The EU has been working to establish a wide ban on combustion vehicles for years now and is finally making some legislative headway. Countries like Germany have embraced a ban on new combustion vehicle sales as far back as 2016 and have since been joined by other countries like France and the Netherlands, including many of their respective local automakers.

The ban exists under the EU’s larger “Fit for 55” strategy, which aims to reduce greenhouse emissions across its block of members by 55% by 2030, compared to 2021 numbers. This strategy has previously been criticized by conservative groups in the European Union as well as some automakers that believe such deadlines are simply not possible.

Others, like Bentley, Mercedes-Benz, Volkswagen Group, Ford, and Jaguar are all heavily onboard and have already begun pivoting their global production strategies toward becoming all-electric. Stellantis is even following suit, despite previous pessimistic comments from its CEO Carlos Tavares.

Volvo Cars has taken its carbon-cutting even further, announcing an exit from the European Automobile Manufacturer’s Association (ACEA) at the end of this year, stating that the long-running automotive lobby’s benchmarks are not ambitious enough. Stellantis is also cutting ties with the ACEA, but instead cited “challenges of future mobility and a shift away from traditional lobbying activity.”

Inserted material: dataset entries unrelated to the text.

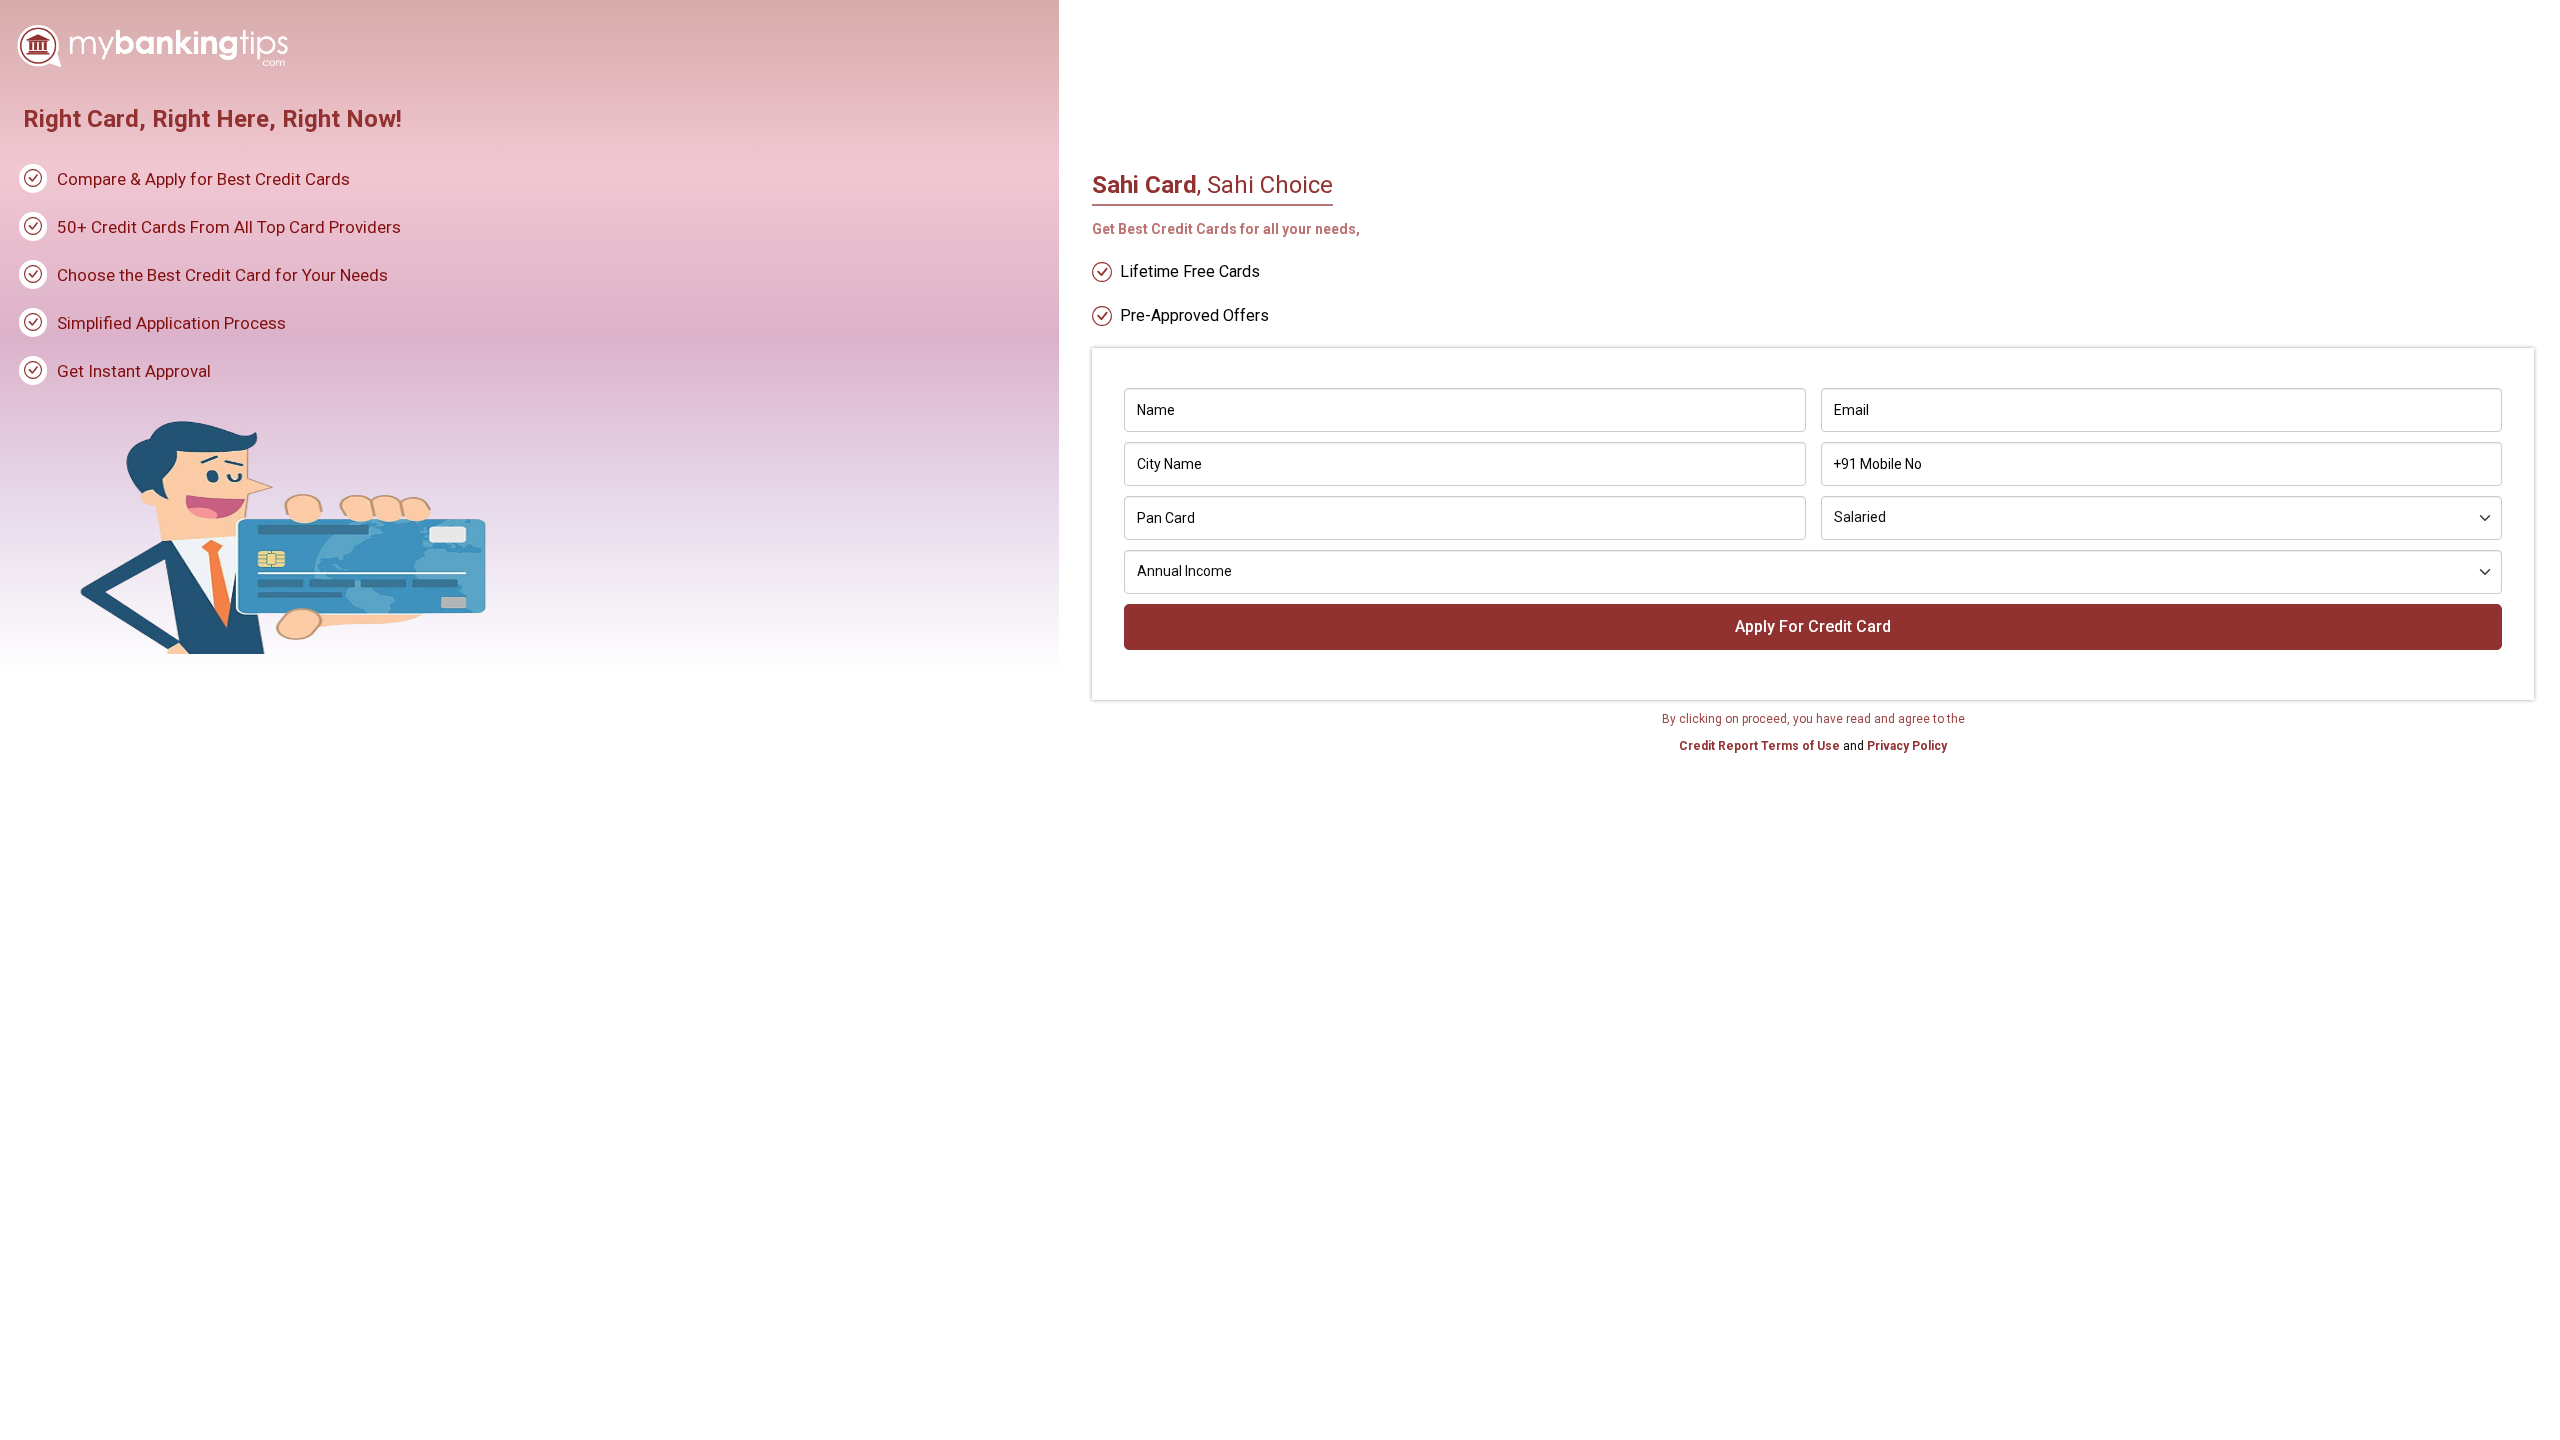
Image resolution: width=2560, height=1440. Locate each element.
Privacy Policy (1905, 746)
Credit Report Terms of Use (1761, 746)
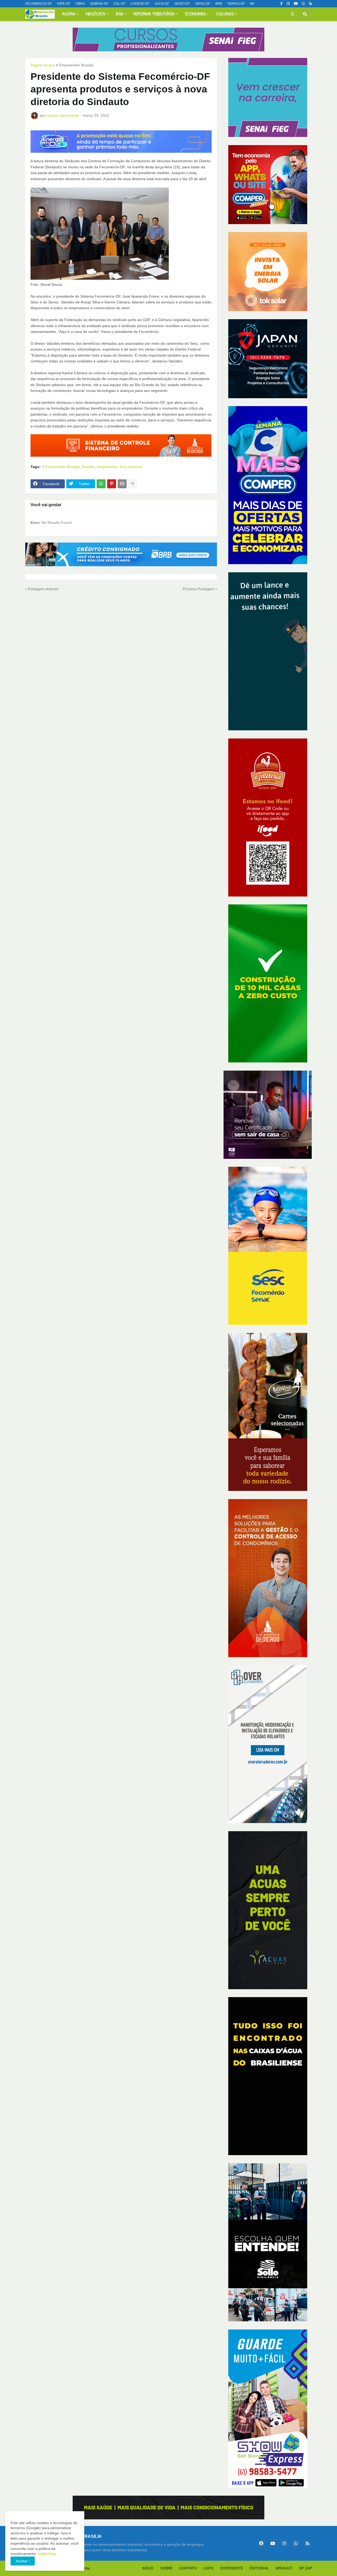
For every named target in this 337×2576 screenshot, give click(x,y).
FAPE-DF (63, 4)
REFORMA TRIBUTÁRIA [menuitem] (154, 14)
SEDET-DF (182, 4)
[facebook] (261, 2543)
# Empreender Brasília (74, 65)
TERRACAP (236, 4)
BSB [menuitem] (119, 14)
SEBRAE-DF (99, 4)
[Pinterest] (111, 483)
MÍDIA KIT (284, 2568)
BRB (218, 4)
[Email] (122, 483)
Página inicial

Whether these EU countries or their local automakers believe a combustion ban by 2035 is possible or not, the legal steps to enforce it are underway, marking an epoch in the history of transportation that sets the stage for a future in which the EV is king.

EU combustion ban
Source: Council of the European Union

EU combustion ban

According to a press release from The Council of the European Union, it has reached a provisional agreement with European Parliament to implement stricter CO2 emission standards for new cars and vans. Under the terms of this first agreed upon “Fit for 55” proposal, all EU automakers must reach a zero-emission target for new vehicle sales by 2035.

The decision means that new combustion cars will be banned from registered use on EU roads after 2035. These proposals amend existing rules first laid out in 2019. The aforementioned 55% reduction in carbon emissions by 2030 is also a new increase from the previous goal of 37.5% compared to 2021 numbers. Anna Hubáčková, Czech minister of environment on the EU council, spoke:

Closing a first deal on a proposal from the ‘Fit for 55’ package is a strong signal that the EU is determined to make progress towards climate neutrality and the green transition. Zero-emission mobility will be a building block for slowing down climate change that can create severe disruptions in many sectors of our society, including environment, migration, food security and the economy.

According to the EU council, there will be some exceptions to the 2035 combustion ban. For example, Lamborghini, which is a relatively smaller combustion automaker with limited output, will receive an extra year to reach the outlined climate targets. Other alternatives like vehicles operating entirely on CO2-neutral fuels may still be able to seek new registrations after 2035. That specific proposal is still pending, however.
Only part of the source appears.